◆ What you will do
Please copy the last part of the entries exactly: the line that has "The image size is (1123, 571)." and every line up to and including the end, nothing more.
┄┄┄┄┄┄
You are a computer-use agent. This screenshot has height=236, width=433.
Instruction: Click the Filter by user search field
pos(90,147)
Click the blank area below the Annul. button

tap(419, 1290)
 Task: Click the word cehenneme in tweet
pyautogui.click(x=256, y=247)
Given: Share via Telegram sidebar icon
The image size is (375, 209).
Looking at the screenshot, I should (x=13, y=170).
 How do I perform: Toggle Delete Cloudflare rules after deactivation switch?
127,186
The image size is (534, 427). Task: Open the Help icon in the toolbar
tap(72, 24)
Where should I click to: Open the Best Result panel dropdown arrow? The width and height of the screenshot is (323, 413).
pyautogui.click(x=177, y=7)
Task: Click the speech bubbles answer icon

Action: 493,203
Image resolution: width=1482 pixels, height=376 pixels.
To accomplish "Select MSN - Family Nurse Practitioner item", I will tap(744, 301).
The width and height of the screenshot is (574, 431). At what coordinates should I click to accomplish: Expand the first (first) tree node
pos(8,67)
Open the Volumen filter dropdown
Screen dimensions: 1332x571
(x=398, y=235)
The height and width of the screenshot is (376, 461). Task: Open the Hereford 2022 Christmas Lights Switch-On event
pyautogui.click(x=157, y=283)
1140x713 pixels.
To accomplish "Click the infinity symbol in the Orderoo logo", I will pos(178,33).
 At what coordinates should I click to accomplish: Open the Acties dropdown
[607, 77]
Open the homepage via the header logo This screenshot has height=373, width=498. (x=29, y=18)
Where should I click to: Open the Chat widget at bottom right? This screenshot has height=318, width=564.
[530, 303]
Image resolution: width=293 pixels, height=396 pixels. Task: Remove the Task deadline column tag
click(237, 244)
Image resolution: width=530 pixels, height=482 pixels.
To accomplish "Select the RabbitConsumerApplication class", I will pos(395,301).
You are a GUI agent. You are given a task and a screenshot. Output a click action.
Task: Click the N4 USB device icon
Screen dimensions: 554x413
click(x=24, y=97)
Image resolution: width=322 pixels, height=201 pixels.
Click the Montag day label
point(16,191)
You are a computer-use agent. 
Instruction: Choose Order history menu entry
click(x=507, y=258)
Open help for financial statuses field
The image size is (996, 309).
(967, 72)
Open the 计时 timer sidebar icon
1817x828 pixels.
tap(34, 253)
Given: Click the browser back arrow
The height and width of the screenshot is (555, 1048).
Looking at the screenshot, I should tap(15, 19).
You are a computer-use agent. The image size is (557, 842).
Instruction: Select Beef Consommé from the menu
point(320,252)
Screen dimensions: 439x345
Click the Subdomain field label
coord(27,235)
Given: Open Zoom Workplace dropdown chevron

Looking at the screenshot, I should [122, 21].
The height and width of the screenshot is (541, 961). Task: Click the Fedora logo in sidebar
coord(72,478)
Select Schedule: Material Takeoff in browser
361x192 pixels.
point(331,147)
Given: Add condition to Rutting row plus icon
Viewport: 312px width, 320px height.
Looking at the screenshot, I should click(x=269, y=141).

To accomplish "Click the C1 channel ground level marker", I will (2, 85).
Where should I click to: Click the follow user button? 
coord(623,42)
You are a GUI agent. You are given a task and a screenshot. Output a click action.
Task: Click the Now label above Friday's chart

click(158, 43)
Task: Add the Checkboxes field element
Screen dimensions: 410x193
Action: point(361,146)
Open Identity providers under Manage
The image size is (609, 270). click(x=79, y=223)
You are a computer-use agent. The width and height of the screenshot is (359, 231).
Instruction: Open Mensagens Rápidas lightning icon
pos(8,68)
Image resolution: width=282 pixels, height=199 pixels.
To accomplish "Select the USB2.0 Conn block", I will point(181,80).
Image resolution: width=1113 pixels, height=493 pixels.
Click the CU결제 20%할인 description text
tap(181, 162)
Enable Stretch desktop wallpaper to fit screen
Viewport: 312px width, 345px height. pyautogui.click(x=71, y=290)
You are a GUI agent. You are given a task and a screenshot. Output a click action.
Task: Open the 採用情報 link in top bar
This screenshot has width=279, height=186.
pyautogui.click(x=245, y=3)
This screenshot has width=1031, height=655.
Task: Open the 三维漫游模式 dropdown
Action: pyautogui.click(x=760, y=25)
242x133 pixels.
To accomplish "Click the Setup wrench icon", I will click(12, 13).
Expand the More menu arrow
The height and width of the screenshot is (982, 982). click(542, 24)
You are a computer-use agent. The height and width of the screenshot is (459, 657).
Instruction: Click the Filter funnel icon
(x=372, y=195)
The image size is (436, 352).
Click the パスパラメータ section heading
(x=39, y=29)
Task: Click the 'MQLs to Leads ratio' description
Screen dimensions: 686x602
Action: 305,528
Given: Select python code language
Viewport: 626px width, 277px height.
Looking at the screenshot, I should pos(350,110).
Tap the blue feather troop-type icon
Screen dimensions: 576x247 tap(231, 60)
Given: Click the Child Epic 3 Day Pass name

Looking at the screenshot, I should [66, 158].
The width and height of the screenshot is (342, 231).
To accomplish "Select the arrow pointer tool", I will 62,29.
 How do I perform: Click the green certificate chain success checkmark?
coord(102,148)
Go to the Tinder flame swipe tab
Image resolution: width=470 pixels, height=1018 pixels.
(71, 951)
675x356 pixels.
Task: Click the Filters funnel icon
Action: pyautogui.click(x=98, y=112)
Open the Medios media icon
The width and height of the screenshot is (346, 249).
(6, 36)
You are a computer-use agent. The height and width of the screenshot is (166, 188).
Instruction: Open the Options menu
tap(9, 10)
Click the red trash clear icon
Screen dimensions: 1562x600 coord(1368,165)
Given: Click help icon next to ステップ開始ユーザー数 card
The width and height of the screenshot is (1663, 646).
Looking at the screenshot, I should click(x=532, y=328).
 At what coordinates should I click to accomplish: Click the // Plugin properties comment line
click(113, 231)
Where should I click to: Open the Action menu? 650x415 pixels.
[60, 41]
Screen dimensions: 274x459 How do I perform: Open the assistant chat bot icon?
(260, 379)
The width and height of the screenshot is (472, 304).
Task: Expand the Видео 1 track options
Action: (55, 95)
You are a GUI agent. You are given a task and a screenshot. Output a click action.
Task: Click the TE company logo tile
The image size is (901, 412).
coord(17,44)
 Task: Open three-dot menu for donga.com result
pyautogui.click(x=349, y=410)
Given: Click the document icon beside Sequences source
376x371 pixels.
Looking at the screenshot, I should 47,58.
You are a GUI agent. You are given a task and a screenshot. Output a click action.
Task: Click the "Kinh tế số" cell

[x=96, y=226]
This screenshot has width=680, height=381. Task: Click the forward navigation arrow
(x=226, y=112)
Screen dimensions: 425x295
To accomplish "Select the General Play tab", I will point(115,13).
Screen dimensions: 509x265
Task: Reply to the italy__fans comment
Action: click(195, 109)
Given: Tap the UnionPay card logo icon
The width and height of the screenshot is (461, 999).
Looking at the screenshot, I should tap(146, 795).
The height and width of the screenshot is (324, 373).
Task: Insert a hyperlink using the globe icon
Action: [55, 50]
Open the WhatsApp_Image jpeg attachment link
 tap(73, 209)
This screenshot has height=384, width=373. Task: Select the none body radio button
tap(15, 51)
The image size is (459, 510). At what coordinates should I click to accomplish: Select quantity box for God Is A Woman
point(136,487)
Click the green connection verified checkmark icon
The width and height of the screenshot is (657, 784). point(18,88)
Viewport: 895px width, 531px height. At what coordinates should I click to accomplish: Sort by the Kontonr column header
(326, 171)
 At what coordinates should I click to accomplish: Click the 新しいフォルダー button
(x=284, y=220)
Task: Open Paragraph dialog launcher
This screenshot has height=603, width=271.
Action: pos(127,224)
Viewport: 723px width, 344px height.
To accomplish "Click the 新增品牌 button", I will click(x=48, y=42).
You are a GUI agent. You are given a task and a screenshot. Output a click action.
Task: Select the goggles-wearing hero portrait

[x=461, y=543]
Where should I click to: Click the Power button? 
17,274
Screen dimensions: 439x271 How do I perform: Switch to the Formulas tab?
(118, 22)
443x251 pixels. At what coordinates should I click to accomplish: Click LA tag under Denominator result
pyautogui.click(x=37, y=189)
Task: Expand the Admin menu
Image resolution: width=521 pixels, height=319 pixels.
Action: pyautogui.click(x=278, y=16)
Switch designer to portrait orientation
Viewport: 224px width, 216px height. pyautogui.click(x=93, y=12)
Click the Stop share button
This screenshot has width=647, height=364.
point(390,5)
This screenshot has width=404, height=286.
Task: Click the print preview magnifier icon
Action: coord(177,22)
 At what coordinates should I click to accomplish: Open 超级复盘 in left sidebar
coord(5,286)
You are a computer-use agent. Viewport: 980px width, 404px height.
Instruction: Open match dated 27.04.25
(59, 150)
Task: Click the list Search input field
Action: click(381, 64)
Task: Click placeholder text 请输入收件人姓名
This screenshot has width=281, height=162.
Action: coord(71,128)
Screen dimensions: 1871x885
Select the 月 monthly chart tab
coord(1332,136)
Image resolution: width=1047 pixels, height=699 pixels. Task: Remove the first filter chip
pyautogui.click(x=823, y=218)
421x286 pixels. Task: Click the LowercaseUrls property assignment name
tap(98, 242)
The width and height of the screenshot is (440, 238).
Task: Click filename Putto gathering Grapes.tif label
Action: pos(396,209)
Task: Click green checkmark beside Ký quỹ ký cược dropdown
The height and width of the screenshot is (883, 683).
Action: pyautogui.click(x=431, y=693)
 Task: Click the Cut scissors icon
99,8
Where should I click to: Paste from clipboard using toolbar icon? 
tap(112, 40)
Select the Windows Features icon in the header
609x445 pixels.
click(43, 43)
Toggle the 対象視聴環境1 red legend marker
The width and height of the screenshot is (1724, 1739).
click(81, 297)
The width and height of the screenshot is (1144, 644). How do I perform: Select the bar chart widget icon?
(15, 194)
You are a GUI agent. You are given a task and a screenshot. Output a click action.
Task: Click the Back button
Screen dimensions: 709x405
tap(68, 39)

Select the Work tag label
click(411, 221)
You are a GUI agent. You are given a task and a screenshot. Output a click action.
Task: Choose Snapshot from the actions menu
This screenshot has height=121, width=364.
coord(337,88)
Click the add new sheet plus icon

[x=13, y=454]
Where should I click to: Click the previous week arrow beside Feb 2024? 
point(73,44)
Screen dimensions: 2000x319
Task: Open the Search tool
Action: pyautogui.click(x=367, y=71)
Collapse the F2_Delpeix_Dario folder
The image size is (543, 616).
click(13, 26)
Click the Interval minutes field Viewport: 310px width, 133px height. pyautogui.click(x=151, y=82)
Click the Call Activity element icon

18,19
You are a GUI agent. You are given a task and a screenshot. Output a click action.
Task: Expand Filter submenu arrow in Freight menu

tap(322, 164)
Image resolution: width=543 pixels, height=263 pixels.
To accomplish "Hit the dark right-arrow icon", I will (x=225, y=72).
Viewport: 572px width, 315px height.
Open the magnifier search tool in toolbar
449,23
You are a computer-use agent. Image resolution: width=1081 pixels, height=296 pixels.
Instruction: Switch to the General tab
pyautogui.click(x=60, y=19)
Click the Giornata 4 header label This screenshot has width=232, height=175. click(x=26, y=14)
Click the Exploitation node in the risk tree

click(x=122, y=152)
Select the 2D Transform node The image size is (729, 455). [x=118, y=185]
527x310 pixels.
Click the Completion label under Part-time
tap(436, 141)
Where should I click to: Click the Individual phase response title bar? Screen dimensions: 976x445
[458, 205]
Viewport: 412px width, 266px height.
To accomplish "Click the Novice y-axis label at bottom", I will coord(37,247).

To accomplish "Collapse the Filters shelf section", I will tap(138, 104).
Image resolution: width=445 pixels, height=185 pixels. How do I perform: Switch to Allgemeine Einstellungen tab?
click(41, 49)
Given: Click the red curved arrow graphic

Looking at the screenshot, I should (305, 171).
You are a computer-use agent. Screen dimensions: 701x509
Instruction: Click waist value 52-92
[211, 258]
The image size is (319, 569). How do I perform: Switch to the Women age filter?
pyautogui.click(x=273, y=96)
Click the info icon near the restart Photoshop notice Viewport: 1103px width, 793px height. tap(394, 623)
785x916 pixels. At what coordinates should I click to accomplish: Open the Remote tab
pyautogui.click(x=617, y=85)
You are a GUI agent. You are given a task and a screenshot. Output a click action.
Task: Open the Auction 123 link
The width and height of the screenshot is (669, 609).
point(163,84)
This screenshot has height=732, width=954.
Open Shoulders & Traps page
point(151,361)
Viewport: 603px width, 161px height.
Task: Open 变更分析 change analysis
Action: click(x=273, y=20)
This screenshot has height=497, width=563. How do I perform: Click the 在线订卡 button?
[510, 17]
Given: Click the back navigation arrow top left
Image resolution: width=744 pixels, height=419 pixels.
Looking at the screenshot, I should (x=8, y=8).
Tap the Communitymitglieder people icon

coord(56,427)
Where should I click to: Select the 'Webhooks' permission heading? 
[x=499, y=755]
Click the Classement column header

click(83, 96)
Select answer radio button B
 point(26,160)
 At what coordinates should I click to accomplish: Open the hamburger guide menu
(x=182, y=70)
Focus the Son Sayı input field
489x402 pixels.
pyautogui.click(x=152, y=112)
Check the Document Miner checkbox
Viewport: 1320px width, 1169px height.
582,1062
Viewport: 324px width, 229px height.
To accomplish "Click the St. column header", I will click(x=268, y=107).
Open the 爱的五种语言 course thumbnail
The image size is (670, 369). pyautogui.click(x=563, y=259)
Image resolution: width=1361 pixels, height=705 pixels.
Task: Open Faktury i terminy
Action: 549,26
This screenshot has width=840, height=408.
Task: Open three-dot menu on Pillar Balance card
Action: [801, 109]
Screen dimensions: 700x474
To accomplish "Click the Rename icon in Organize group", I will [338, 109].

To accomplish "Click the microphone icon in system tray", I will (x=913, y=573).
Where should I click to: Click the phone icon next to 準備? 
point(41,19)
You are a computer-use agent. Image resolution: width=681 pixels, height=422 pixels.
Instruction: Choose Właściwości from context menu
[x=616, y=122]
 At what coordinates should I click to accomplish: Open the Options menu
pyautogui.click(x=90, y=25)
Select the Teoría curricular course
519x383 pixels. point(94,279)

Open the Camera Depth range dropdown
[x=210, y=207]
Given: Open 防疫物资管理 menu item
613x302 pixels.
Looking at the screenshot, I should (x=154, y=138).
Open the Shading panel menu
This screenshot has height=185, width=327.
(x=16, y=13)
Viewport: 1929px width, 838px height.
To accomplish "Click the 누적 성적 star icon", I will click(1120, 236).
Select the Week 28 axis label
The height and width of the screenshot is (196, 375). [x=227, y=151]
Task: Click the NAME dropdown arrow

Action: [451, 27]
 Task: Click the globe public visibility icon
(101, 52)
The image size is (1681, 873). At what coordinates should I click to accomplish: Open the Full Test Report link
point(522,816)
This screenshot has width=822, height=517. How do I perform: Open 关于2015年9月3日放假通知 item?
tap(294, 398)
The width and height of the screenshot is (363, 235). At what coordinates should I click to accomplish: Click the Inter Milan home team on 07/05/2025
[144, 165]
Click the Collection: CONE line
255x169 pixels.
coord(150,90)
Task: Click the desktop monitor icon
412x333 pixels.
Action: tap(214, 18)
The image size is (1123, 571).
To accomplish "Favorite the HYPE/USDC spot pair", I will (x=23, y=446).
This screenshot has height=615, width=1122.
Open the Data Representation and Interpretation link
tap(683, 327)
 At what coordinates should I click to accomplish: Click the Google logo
┄┄┄┄┄┄
◆ Your solution
The image size is (1123, 571).
To accomplish "Favorite the HYPE/USDC spot pair", I will (x=23, y=446).
This screenshot has height=615, width=1122.
Open the Data Representation and Interpretation link
tap(683, 327)
 At what coordinates should I click to accomplish: Click the Google logo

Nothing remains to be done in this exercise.